Dataset content:

+++++

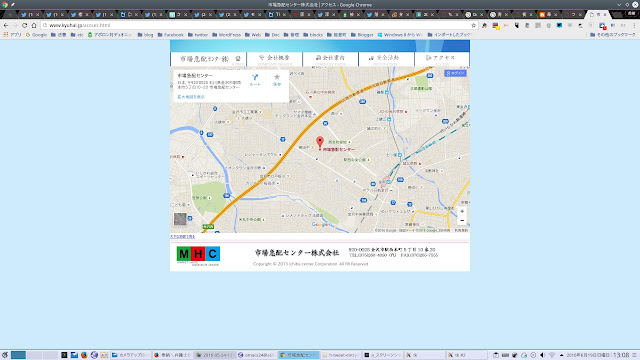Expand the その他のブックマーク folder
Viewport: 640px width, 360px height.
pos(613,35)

+++++

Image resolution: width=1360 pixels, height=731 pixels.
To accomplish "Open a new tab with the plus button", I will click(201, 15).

+++++

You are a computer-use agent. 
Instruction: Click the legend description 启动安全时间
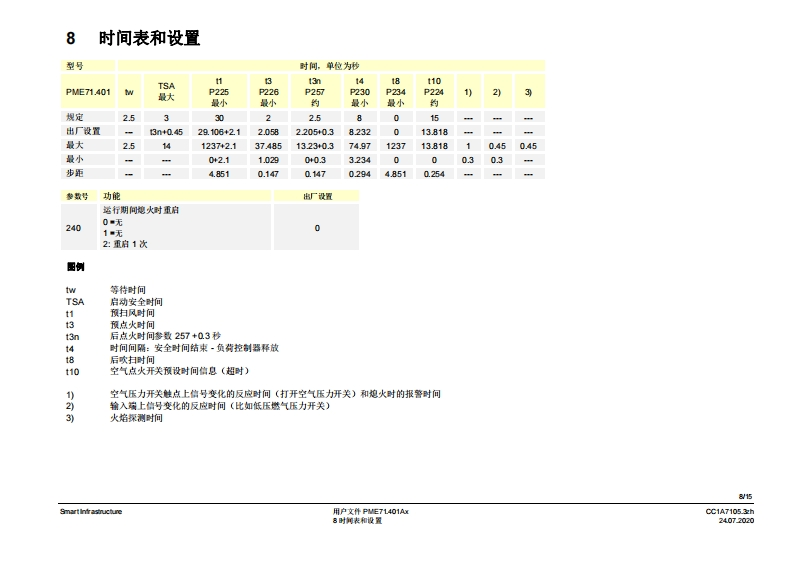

+++++

How to complete this task:
Please give back exactly the lines of this listing beginning at the line with "You are a computer-use agent." and ending with the line with "Instruction: Click the", both included, and nothing else.

Expected answer:
You are a computer-use agent. 
Instruction: Click the legend description 启动安全时间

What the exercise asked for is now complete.